Plenty of people in America could make the same observation.
Nationwide, 10% of shopping center stores sit empty, according to the
real-estate analytics firm Reis. That’s the highest percentage of vacancies
since 1992 what you get when you mix a bad recession with a commercial real estate bust .
Slome is now among the people doing something about it. After
her springtime walk, the museum curator started contacting building owners, suggesting they let her use their empty space for art exhibitions. She landed her first storefront in June: a former tackle shop was soon home to photographs, paintings and videos on the bad economy and in homage to the space’s former use fishing. Says Slome: “It’s art coming in to fill the vacuum.”
The repurposing doesn’t stop there. Around the country, property
owners and managers are trying out new uses for empty stores. Spaces that used to house Radio Shacks and Linens ‘N Things now serve as libraries, auction houses, TV studios, even block-long billboards to advertise other stores and brands.
Such endeavors are not going to solve the retail real estate
glut. Only a realignment of supply and demand for long-term leases will do that. But in the short-term, getting creative with commercial space keeps storefronts filled, which helps keep properties secure and community spirit intact, and may even bring in a little money for would-be landlords to offset costs like utilities, taxes and maintenance.
Consider the work of Marc Feldman at Developers Diversified
Realty, an Ohio-based company that owns nearly 700 retail properties across the country.

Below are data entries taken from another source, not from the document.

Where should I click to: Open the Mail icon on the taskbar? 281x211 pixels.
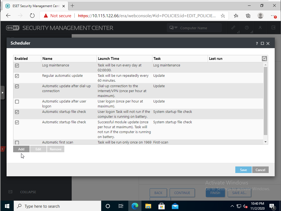pos(175,206)
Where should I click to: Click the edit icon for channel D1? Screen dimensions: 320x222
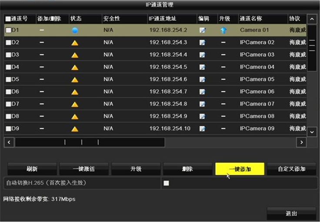[202, 30]
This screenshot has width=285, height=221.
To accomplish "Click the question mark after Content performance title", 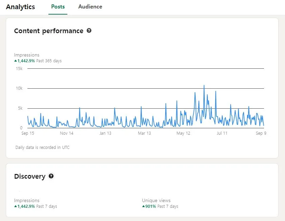I will point(89,31).
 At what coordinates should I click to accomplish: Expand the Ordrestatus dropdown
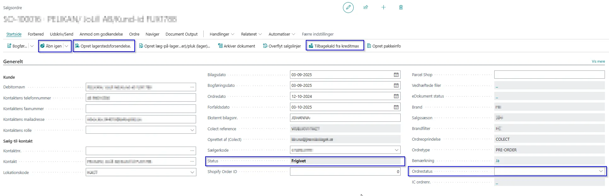point(600,171)
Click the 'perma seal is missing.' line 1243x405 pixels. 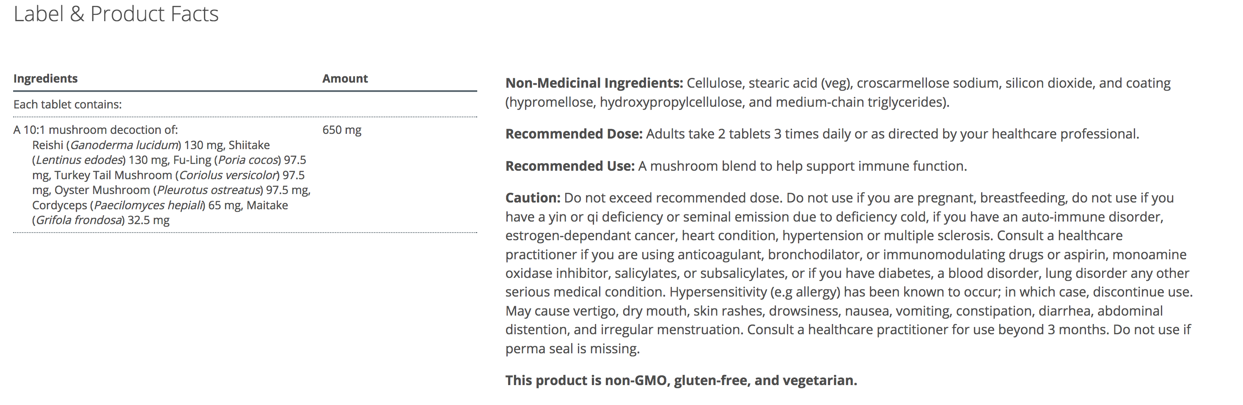coord(572,348)
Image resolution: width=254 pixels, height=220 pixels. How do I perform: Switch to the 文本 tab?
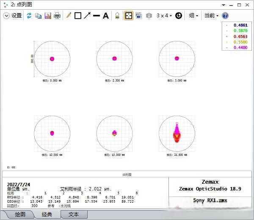click(74, 215)
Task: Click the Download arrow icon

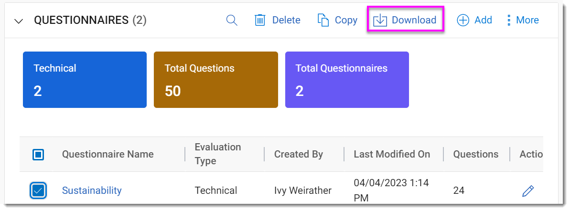Action: pyautogui.click(x=380, y=20)
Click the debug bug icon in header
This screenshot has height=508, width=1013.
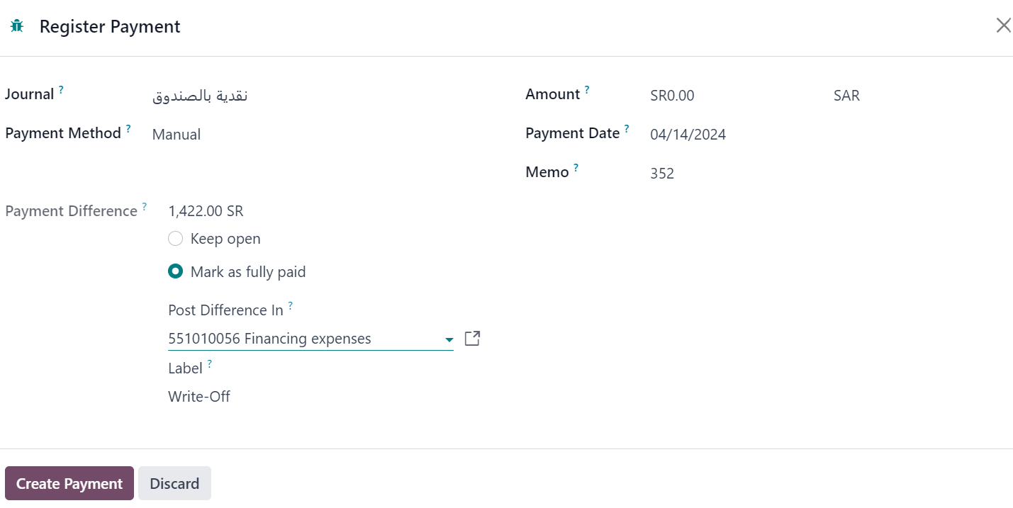coord(17,26)
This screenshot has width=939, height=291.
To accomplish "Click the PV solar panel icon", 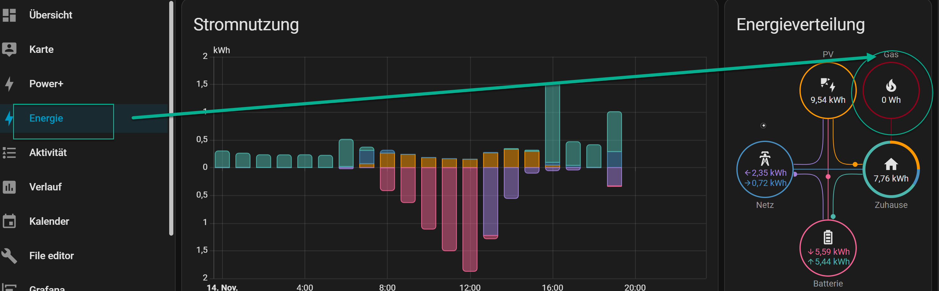I will 827,84.
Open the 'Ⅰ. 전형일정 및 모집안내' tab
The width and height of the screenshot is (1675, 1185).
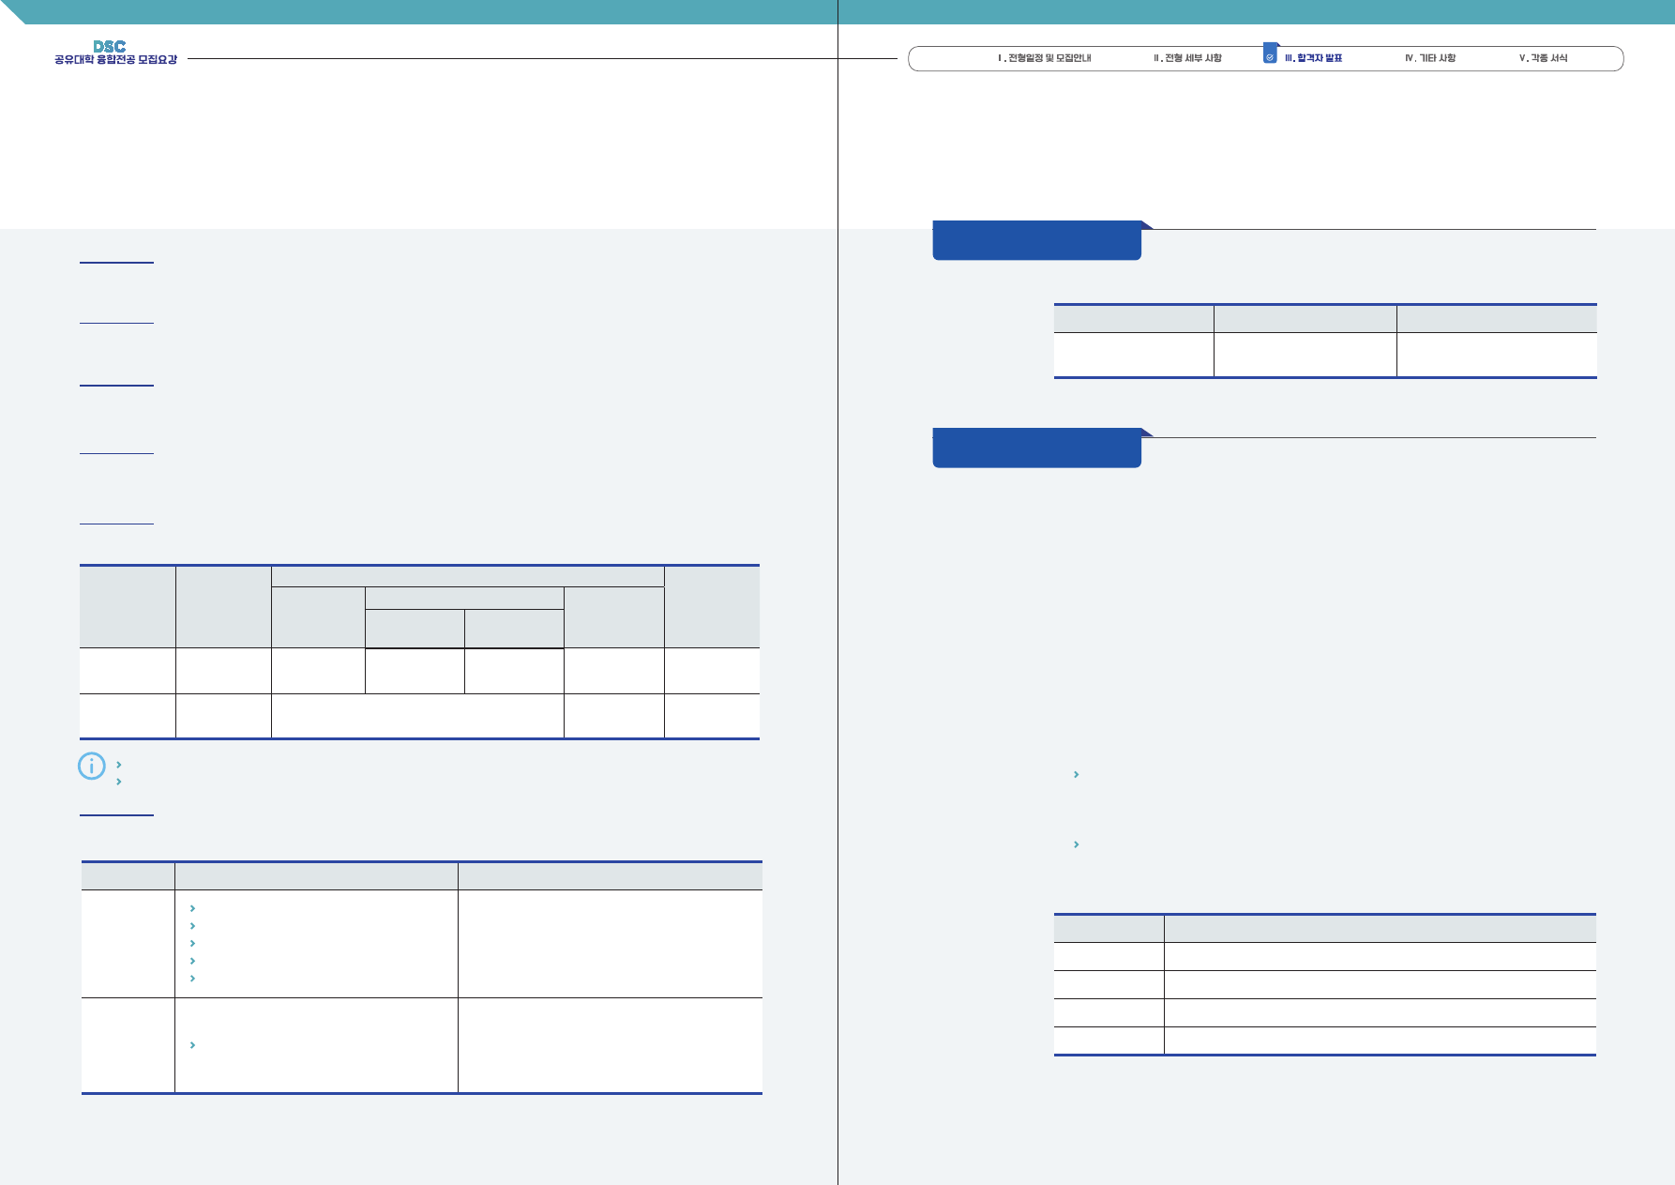click(1044, 58)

He and his 15-person team are charged with finding
non-traditional uses for available spaces at a time when some 9% of the firm’s units sit idle. Among the temporary uses they’ve landed on: health clinic,
campaign office, auction house, county library, swap meet and soundstage for a car commercial shoot. “It doesn’t make up for the rents those retailers were paying, but it definitely provides revenue that we wouldn’t otherwise have,” says Feldman. “Even if it’s just for a day or a week, it goes to the bottom line.”
Steve Birnhak has another idea: turning empty storefronts into
billboards. The company he founded, New York-based Inwindow Outdoor, connects property owners with advertisers willing to pay for window space, conveniently located right at the eyelevel of anyone walking or driving by. The ads go from floor to ceiling and are pretty hard to miss. One recent Chicago project advertised Intel over the entire facade of a now-defunct Comp USA store.

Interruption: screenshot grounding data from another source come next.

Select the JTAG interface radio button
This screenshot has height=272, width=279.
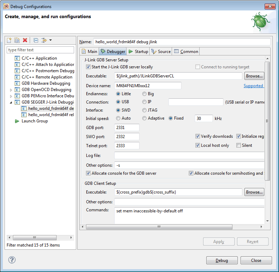(x=144, y=110)
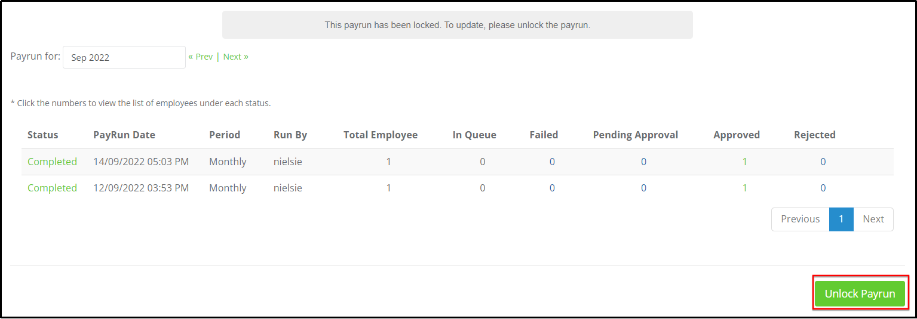Go to the Next » payrun month
917x319 pixels.
pos(236,57)
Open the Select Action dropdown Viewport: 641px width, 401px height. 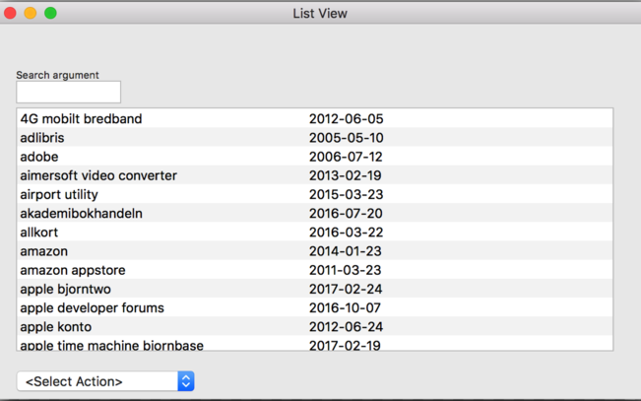point(104,381)
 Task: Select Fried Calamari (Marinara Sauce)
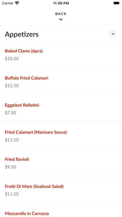pyautogui.click(x=36, y=132)
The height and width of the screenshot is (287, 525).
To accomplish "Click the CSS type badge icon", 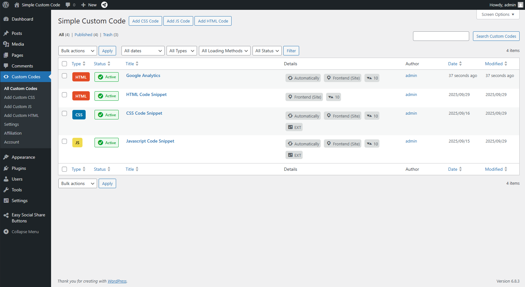I will 79,115.
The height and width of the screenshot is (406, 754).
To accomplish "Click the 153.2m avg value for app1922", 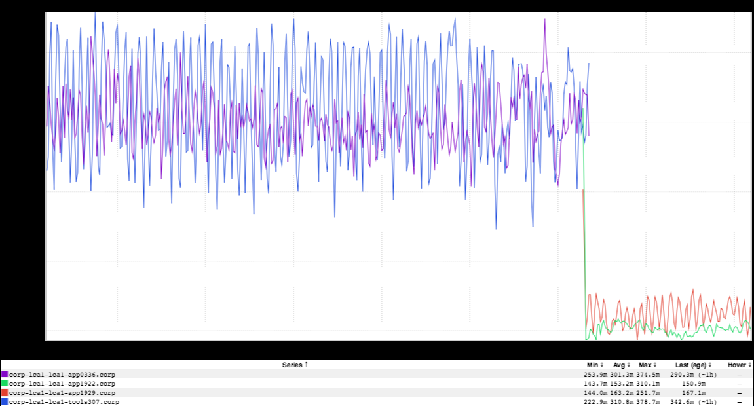I will point(622,384).
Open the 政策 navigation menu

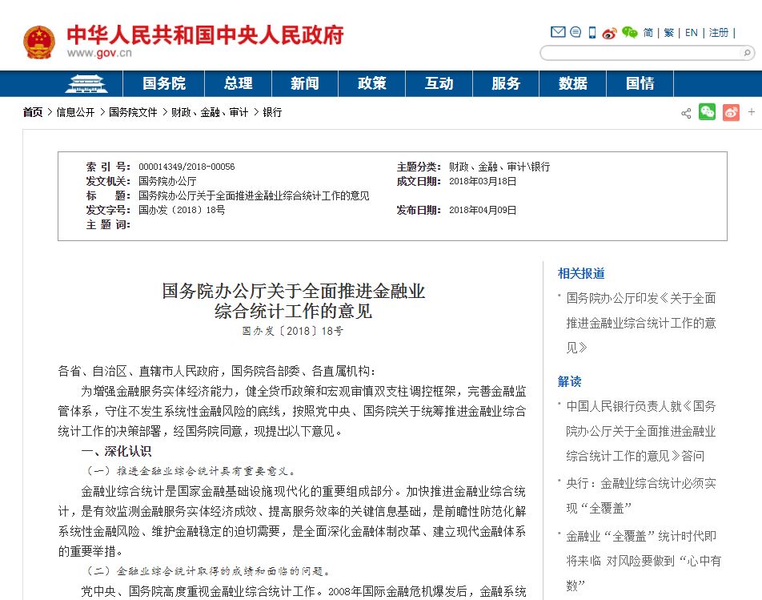[371, 84]

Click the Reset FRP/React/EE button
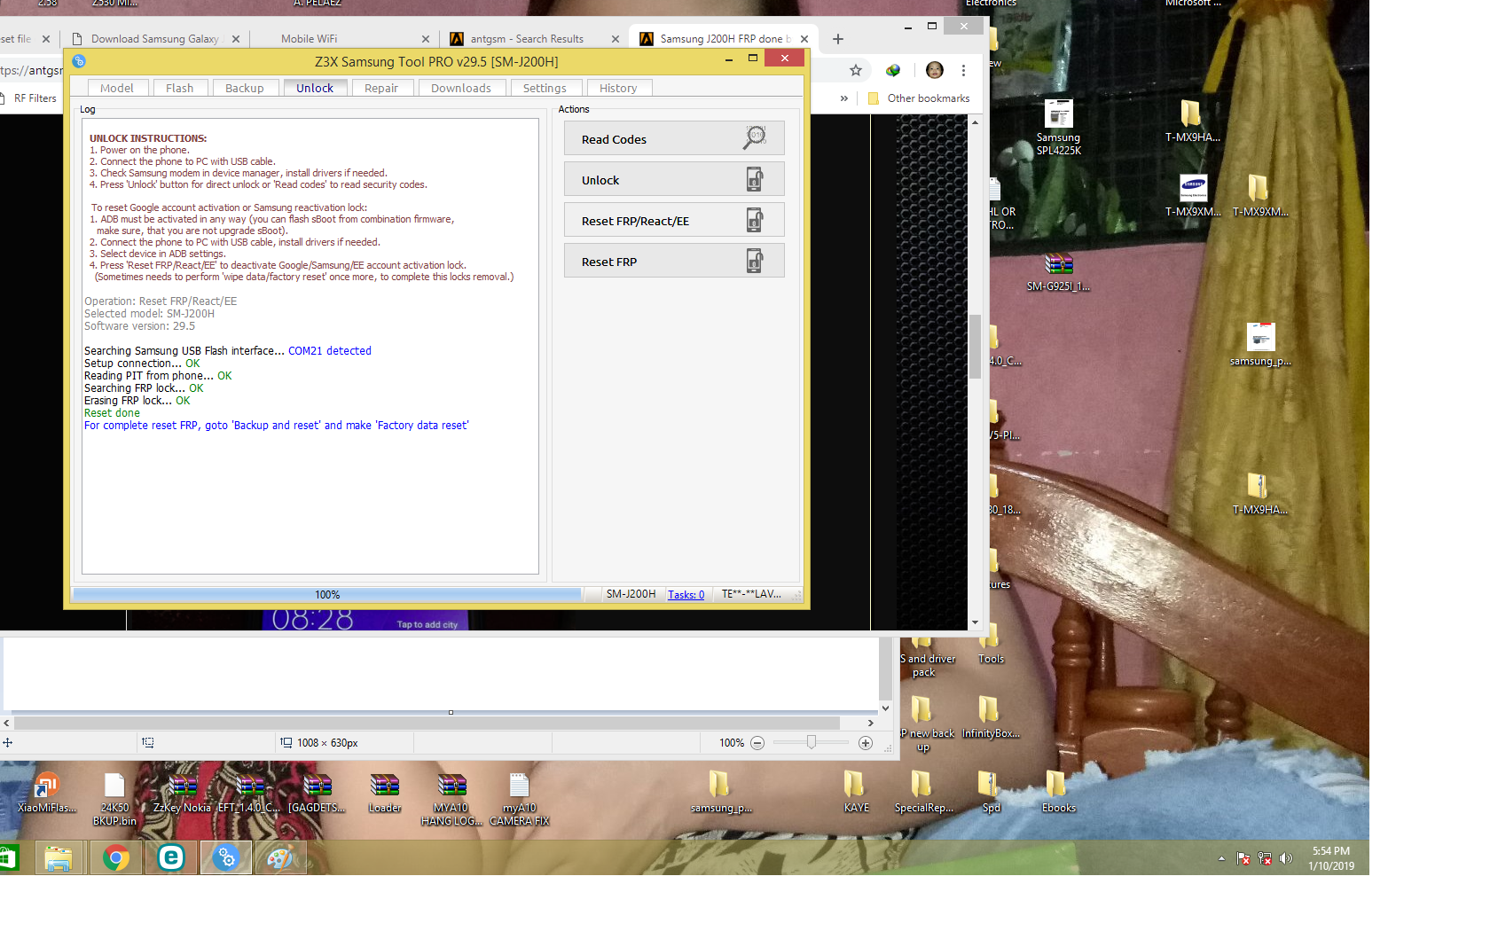674,221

Cities are getting in on the act, too. At the end of October,
San Francisco will launch Art in Storefronts, a collaboration between the
Office of Economic and Workforce Development and the San Francisco Arts Commission that will fill 20 unused storefronts in four neighborhoods with the work of local artists. The goal is twofold: to spruce up areas that have seen high vacancy rates and to help support artists in a down economy.

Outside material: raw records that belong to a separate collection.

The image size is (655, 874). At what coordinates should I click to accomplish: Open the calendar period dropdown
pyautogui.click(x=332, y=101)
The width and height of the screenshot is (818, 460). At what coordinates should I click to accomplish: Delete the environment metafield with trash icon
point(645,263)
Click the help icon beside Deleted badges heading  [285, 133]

There may eventually be another benefit, too, says Lisa Pagan,
who runs San Francisco’s business improvement districts program. “The hope is that this may help people look at individual storefronts in a more
positive way,” she says. Translation: get enough art lovers to traipse up
and down a certain block and maybe some of them will start thinking about what a great place it would be to rent a storefront for their business.